Medication for GAD is generally recommended only as a temporary measure to relieve symptoms at the beginning of the treatment process, with therapy as the key to long - term success. There are three types of medication prescribed for generalized anxiety disorder: buspirone. This anti - anxiety drug, known by the brand name Buspar, is generally considered to be the safest drug for generalized anxiety disorder. Although buspirone will take edge off, it will not entirely eliminate anxiety. Benzodiazepines. These anti - anxiety drugs act very quickly, but physical and psychological dependence are common after more than a few weeks of use. They are generally recommended only for severe, paralyzing episodes of anxiety. Antidepressants. The relief antidepressants provide for anxiety is not immediate, and full effect isnt felt for up to six weeks. Some antidepressants can also exacerbate sleep problems and cause nausea or other side effects.

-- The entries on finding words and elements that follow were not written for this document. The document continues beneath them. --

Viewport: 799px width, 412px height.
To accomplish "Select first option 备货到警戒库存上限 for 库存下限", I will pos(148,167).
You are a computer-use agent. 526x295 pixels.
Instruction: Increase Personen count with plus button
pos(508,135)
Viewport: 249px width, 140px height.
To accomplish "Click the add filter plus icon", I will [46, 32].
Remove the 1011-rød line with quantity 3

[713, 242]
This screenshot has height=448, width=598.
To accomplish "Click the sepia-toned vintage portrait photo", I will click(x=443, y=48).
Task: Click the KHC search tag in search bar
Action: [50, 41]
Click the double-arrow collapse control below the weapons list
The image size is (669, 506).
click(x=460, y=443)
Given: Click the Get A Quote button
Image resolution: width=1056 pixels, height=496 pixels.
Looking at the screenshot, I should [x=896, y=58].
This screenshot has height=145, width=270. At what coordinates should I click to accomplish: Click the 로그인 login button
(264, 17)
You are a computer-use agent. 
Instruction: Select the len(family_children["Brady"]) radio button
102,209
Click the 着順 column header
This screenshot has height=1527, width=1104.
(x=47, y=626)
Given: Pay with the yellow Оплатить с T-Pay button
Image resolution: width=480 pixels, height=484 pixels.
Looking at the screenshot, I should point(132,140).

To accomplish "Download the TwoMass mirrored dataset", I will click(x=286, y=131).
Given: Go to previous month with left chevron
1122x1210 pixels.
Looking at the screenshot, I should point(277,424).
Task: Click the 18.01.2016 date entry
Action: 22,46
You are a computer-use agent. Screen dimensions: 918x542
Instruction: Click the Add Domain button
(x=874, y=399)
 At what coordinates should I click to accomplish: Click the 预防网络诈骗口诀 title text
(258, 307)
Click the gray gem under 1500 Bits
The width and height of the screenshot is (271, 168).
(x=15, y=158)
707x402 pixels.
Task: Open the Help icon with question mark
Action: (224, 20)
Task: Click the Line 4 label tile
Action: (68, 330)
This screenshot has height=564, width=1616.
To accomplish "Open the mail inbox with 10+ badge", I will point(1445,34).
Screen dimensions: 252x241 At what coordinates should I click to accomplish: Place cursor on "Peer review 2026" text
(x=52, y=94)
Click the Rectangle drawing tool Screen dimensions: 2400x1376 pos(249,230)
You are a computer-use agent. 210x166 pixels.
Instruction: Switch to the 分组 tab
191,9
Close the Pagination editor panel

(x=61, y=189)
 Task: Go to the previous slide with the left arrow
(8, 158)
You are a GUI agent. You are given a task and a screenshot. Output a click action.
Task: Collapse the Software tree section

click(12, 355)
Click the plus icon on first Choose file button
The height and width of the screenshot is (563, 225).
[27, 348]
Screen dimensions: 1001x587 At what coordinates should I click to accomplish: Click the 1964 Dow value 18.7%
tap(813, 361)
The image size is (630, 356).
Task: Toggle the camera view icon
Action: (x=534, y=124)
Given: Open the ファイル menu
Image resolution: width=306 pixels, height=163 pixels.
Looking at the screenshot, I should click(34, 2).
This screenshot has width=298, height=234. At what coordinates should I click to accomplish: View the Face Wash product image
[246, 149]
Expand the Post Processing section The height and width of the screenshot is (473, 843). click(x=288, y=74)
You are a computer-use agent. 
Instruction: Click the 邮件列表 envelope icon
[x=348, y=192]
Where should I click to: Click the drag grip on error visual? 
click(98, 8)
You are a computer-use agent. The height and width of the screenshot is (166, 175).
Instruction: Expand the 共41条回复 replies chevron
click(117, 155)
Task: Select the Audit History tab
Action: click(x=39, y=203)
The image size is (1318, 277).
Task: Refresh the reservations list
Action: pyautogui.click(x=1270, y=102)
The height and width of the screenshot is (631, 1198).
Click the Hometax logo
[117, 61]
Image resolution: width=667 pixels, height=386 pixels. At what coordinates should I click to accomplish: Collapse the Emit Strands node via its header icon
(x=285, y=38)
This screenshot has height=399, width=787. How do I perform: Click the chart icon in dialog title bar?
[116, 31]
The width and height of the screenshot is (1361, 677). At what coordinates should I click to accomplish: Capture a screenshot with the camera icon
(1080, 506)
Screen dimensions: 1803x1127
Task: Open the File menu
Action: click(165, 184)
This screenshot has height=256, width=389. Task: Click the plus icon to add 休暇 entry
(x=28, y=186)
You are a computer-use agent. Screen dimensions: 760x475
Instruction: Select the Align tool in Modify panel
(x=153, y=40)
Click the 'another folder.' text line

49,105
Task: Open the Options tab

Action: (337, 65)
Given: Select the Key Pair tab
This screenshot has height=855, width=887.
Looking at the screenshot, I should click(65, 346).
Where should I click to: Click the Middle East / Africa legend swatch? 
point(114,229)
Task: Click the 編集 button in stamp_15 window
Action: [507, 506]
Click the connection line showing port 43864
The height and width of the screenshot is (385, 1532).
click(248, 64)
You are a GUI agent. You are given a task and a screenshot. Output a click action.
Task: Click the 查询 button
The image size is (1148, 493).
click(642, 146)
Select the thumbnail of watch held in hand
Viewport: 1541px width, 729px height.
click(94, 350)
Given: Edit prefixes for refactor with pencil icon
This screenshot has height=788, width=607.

* Please keep in mind that all text is machine-generated, we do not bear any responsibility, and you should always get advice from professionals before taking any actions.
Agoraphobia is the fear of being in situations where escape may be difficult or embarrassing, or help might not be available in the event of panic symptoms. Fear is out of proportion to actual situation and lasts generally six months or more and causes problems with functioning. A person with agoraphobia experiences this fear in two or more of the following situations: using public transportation, being in open spaces, being in enclosed places, standing in line or being in a crowd. Being outside the home alone individual actively avoids situation,ss requires companion or endures with intense fear or anxiety. Untreated agoraphobia can become so serious that person may be unable to leave the house. A person can only be diagnosed with agoraphobia if fear is intensely upsetting, or if it significantly interferes with normal daily activities. A person with separation Anxiety Disorder is excessively fearful or anxious about separation from those to whom he or she is attach. Feeling is beyond what is appropriate for persons age, persists and causes problems functioning. A person with separation Anxiety Disorder may be persistently worried about losing the person closest to him or her, may be reluctant or refuse to go out or sleep away from home or without that person, or may experience nightmares about separation. Physical symptoms of distress often develop in childhood, but symptoms can carry though adulthood.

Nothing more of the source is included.